**Teks yang Diberikan**
• • • • •
Angka petambahan alami, yang merupakan selisih antara jumlah yang lahir
dengan yang meninggal di kota Kediri tahun 2004 mencapai 923 jiwa. Jumlah
penduduk yang pindah atau keluar meninggalkan kota Kediri lebih banyak
dibandingkan yang datang ke kota Kediri. Hal ini dapat diketahui dari angka
migrasi netto yaitu selisih penduduk yang datang dikurangi yang pindah, di mana
tahun 2004 mencapai negatif 732 jiwa. Tingkat kepadatan penduduk kota kediri
pada tahun 2004 telah mencapai 3.804 jiwa per km². Apabila dirinci menurut
kecamatan, maka kecamatan kota mempunyai tingkat kepadatan penduduk paling
tinggi dibandingkan dengan dua kecamatan lainnya yaitu mencapai 5.737 jiwa per
km², sedangkan kecamatan mojoroto mencapai 3.505 jiwa per km² dan 2.906 jiwa
per km² untuk kecamatan pesantren (BPS, 2005: 40-42).
Jumlah pencari kerja pada tahun 2004 meningkat sebanyak 1.266 orang
dari 2.632 orang pada tahun 2003. Jumlah pencari kerja pada tahun 2004
sebanyak 3.898 orang dengan persentase perempuan adalah 57 persen dan 43
persen adalah laki-laki. Peningkatan jumlah pencari kerja yang mencapai 48,1
persen pada periode 2003-2004 tidak diikuti dengan peningkatan jumlah
penempatan tenaga kerja atau yang diterima kerja yang mencapai 442 orang di
tahun 2004 (BPS, 2005: 58).
• • • • •
**Materi yang Diberikan**
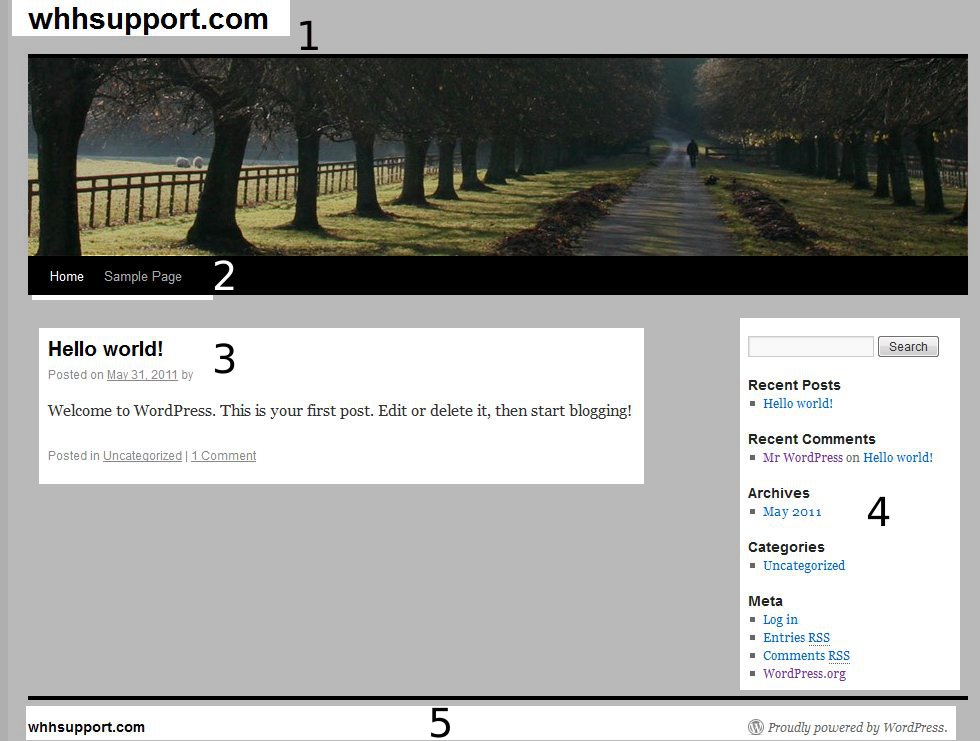980x741 pixels.
Task: Click the whhsupport.com site title in header
Action: [148, 19]
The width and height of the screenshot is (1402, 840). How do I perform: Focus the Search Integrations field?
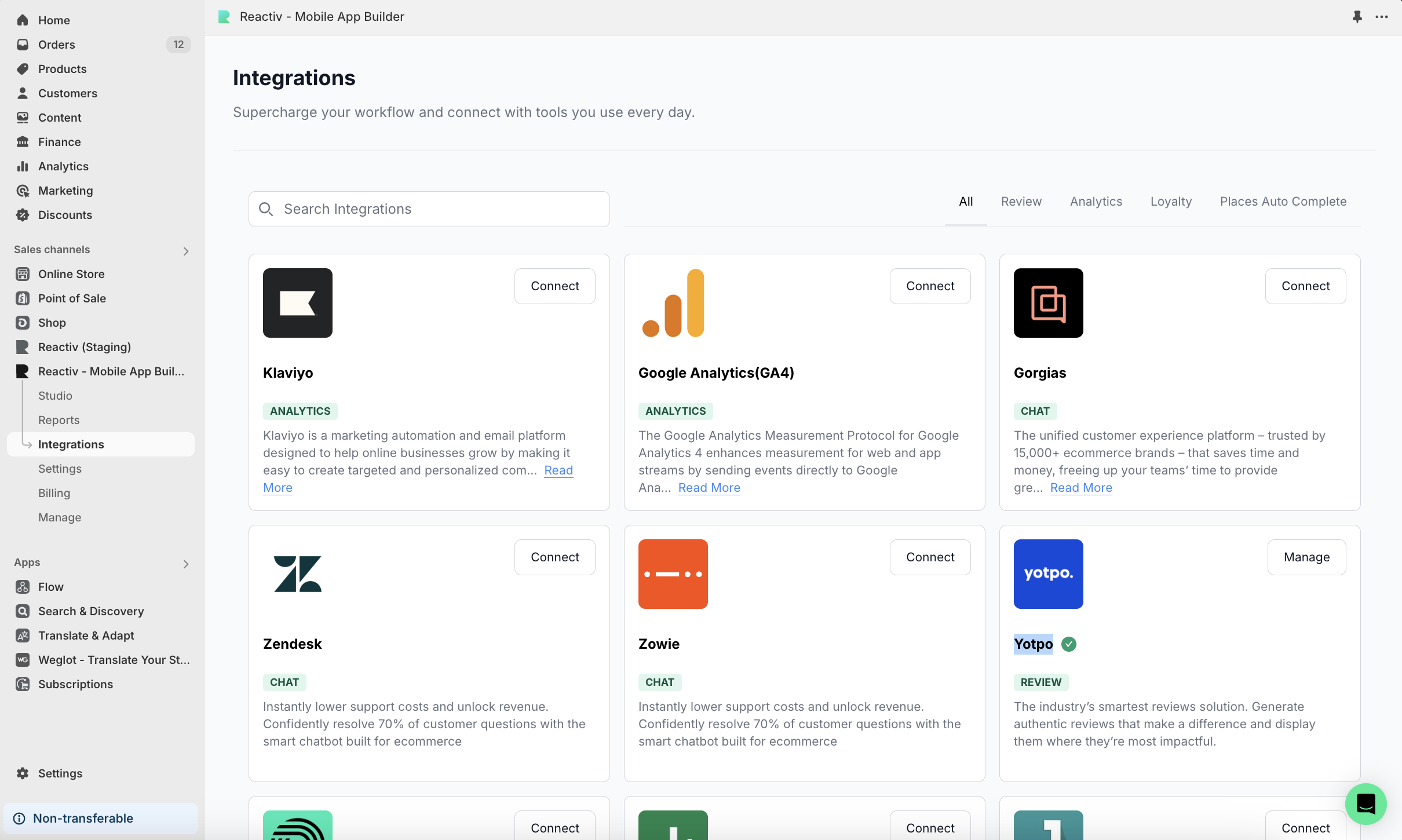429,209
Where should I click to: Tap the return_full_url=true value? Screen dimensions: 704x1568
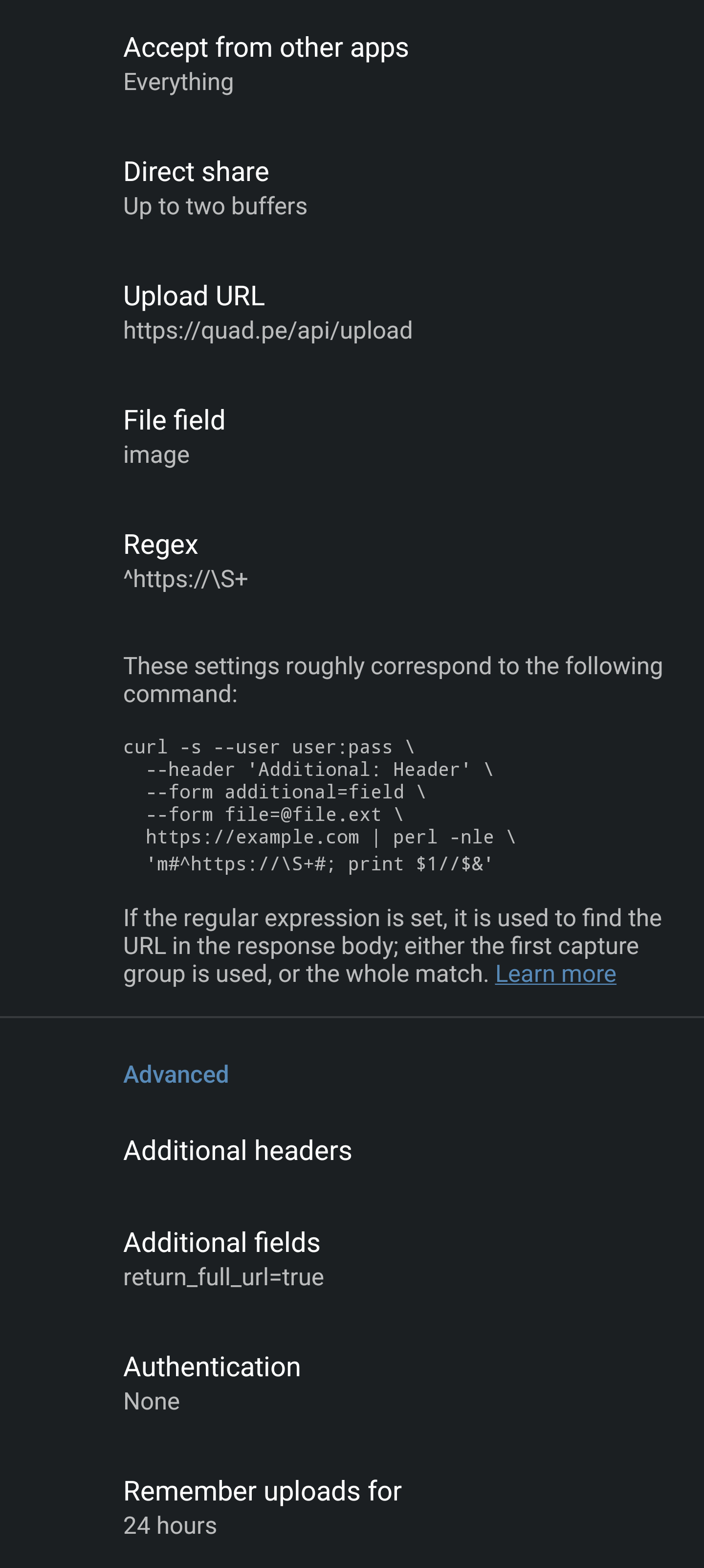(223, 1277)
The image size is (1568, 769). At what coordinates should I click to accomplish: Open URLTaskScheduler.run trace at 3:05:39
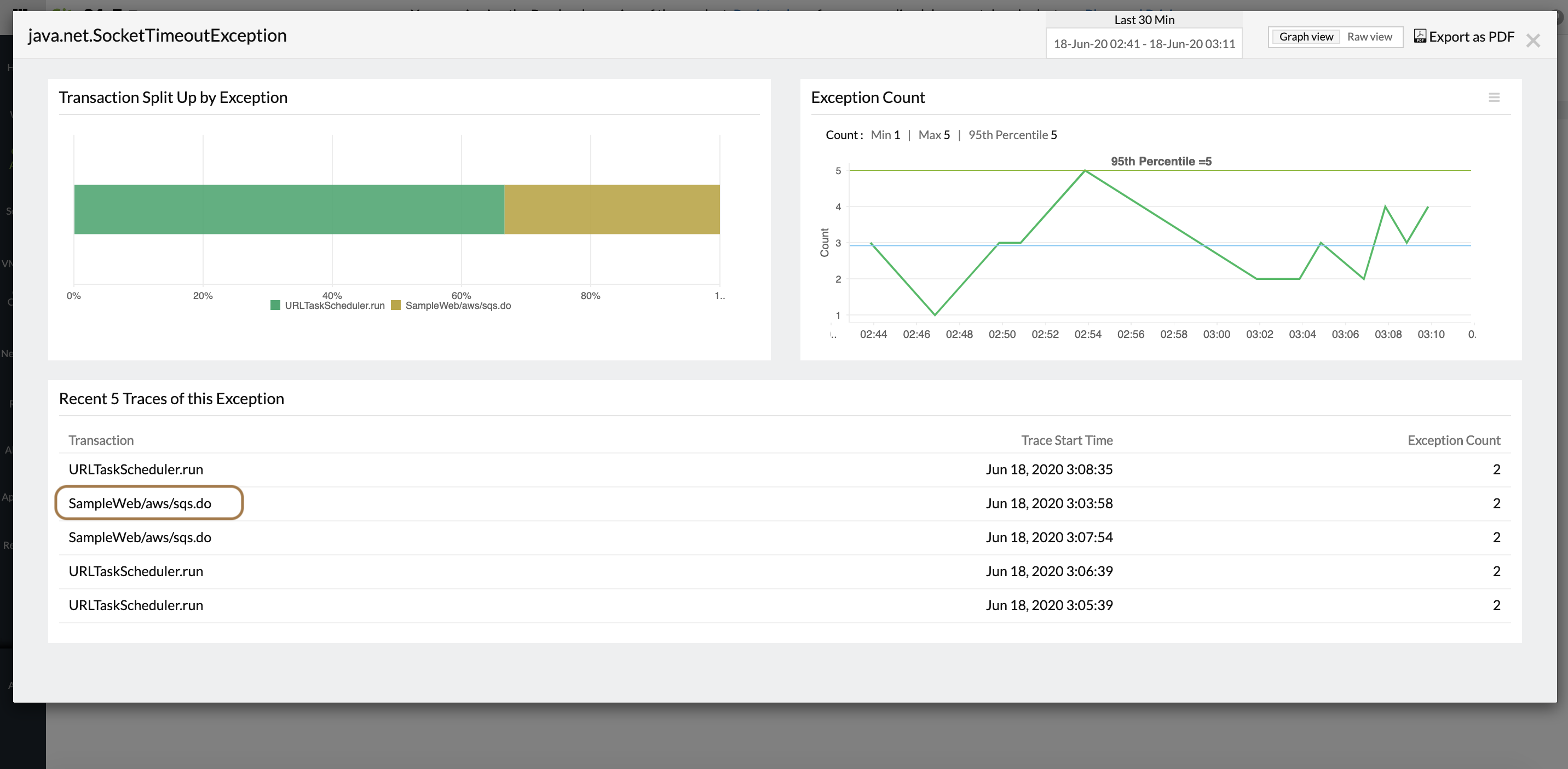[x=136, y=605]
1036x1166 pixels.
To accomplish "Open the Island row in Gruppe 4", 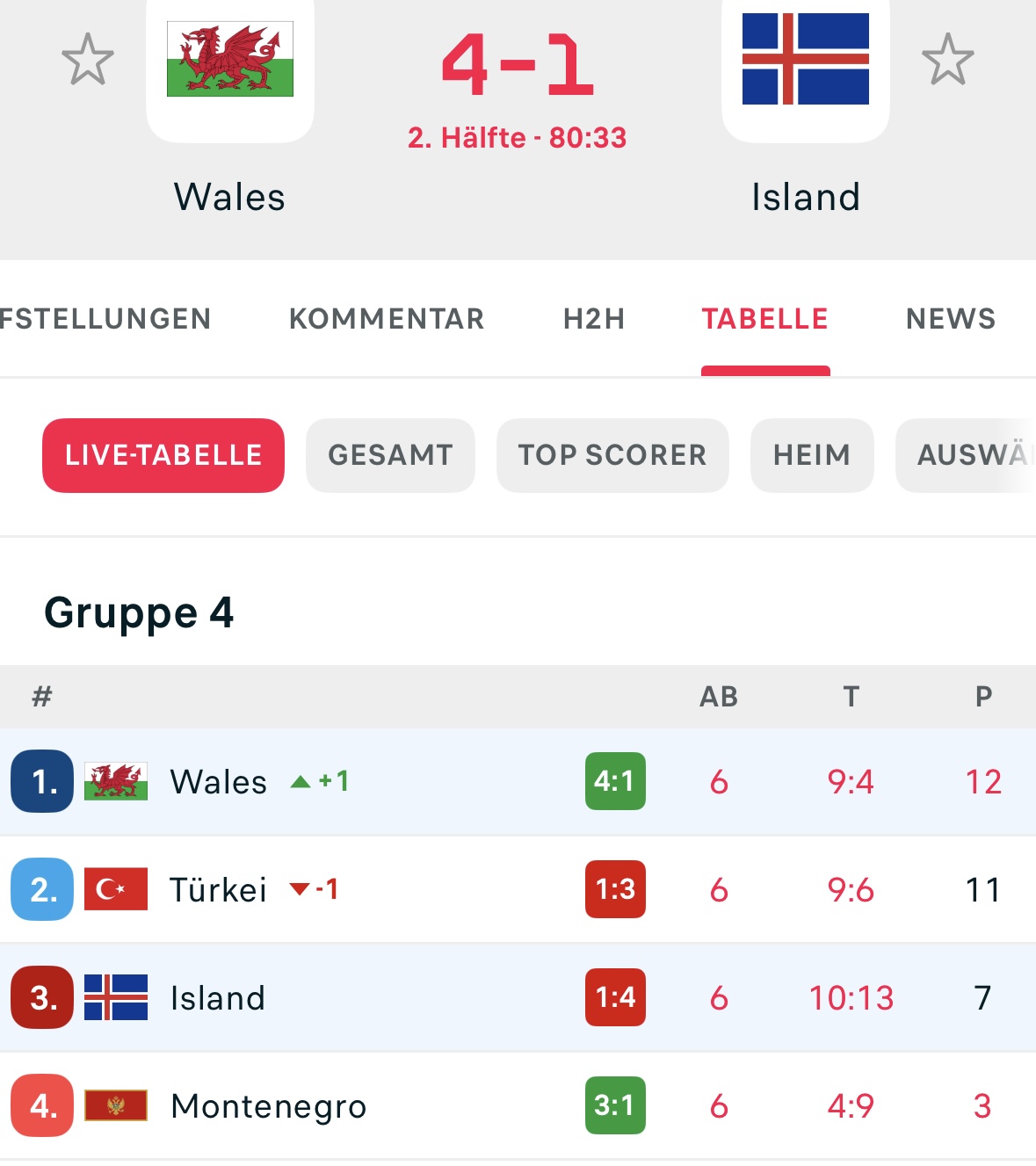I will [x=518, y=997].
• • • • •
**Soal Tugas A**
Menurut teks tentang kependudukan Kota Kediri, berapa tingkat kepadatan penduduk Kecamatan Kota pada tahun 2004?
**Soal Tugas B**
Teruskan teks tentang kependudukan dan ketenagakerjaan Kota Kediri, dimulai setelah kalimat terakhirnya.

**Hasil Tugas A**
5.737 jiwa per km².

**Hasil Tugas B**
Besaran upah minimum kota Kediri terus mengalami peningkatan dari
tahun ke tahun dengan besarnya inflasi, yaitu 361.250 rupiah pada tahun 2002
meningkat sebesar 31,36 persen dibanding tahun 2001, pada tahun 2003 mencapai
415.000 rupiah, meningkat sebesar 14,86 persen dan tahun 2004 mencapai
480.000 rupiah, meningkat sebesar 15,66 persen (BPS, 2005: 62-63).
Pada tahun 2004 di kota kediri jumlah sekolah dasar (SD) sekolah
menengah pertama (SMP) dan sekolah menengah umum (SMU) mengalami
penurunan karena pada tahun 2004 ada beberapa sekolah yang dimerger.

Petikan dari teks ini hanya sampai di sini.